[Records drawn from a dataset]
——

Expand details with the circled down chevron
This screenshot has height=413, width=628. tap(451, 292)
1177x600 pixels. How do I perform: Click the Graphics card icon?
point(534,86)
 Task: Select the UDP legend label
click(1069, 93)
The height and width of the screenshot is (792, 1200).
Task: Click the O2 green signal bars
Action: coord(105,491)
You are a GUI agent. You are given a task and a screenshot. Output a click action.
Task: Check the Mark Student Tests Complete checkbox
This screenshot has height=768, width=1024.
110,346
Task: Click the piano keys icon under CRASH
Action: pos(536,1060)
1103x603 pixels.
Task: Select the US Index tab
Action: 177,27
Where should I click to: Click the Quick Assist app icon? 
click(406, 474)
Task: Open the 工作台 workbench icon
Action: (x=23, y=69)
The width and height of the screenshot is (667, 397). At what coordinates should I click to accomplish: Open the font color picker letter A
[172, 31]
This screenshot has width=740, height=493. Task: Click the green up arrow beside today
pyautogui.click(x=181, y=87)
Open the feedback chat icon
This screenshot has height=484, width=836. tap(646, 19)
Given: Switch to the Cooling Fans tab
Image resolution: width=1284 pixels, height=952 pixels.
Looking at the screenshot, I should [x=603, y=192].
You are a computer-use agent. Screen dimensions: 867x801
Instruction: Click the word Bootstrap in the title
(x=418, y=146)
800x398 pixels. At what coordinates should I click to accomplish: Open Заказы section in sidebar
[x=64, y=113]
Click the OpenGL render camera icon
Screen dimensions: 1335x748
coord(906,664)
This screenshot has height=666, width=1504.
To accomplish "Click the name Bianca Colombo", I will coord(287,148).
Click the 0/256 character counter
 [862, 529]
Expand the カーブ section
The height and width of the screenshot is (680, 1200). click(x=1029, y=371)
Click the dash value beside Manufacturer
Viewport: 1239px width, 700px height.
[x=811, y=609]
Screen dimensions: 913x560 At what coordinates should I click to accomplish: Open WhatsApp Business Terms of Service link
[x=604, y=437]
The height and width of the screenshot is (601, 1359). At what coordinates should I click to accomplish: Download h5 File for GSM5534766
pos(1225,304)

——

## [EXERCISE GOAL]
In the entries above, identify every line with the string "agent".

## [SOLUTION FOR THIS EXERCISE]
You are a GUI agent. You are given a task and a screenshot. Output a click action.
You are a computer-use agent. Screen dimensions: 867x801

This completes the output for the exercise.